Economic Evaluation of Alternative Rough Rice Marketing and Storage Strategies

Street, April 09 July 2002 (has links)
The alternative rough rice marketing and storage strategies were evaluated using three methods of analysis. The methods used in this study were MOTAD, simulation, and stochastic dominance. Historical rough rice prices from 1980/81 - 2000/01 was used and tested for trends and seasonality in order for the methods to be formed properly. SAS was used to verify that the data used in this study did not follow any time trend or reflect seasonality. MOTAD, simulation, and stochastic dominance were used to determine the most efficient marketing and storage strategy that will enable rice farmers to make the best decisions and earn the highest average net returns. Results from the MOTAD analysis suggest that producers should take 100% of their loan deficiency payment in August. This study defined loan deficiency payments and storage usage as a type of marketing strategy. Once the statistical results clearly showed that loan deficiency payments were best taken in August, it was not utilized as a marketing strategy in the simulation analysis. The simulation analysis utilized fixed and flexible marketing strategies that incorporated storage usage.
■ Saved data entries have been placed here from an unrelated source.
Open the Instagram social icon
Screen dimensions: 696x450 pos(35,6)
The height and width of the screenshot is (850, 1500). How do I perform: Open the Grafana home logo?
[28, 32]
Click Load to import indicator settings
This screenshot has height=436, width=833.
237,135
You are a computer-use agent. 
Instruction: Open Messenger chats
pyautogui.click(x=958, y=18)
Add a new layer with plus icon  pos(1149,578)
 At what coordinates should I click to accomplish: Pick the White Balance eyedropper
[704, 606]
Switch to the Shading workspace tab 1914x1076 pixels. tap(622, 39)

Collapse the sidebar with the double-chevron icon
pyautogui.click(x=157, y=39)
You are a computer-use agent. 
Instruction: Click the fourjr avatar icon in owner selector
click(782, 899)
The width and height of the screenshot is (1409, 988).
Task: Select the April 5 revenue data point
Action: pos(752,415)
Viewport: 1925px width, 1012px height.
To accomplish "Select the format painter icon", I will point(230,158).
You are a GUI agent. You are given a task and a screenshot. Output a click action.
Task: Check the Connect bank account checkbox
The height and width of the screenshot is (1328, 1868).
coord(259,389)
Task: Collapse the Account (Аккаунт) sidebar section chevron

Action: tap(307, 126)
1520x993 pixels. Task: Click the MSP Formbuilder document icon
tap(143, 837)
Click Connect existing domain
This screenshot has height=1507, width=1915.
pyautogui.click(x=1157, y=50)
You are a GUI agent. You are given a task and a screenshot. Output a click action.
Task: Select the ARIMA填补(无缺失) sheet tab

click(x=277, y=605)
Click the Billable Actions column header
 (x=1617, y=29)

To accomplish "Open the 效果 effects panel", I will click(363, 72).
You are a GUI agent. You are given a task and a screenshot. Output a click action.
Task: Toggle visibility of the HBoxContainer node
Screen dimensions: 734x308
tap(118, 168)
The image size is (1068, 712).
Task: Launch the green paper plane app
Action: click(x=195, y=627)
The fixed strategies were modeled and gave the lowest average returns. As more and more flexible strategies were incorporated into the study, average returns increased. When world export, production, and ending stock flexible strategies were incorporated, the average net return increased dramatically. The results of the simulation analysis were tested using first degree stochastic analysis. The stochastic analysis and simulation analysis both chose the same marketing strategy as the most efficient strategy a farmer should adopt. Results of this study indicate that farmers who store rice earn higher average net returns when they pay attention to monthly marketing year prices. Farmers that do not store rice should sell 100% of the rough rice in August. The study also suggests that average net returns are higher when loan deficiency payments are taken in August. These results are consistent with a similar study conducted on rice marketing strategies.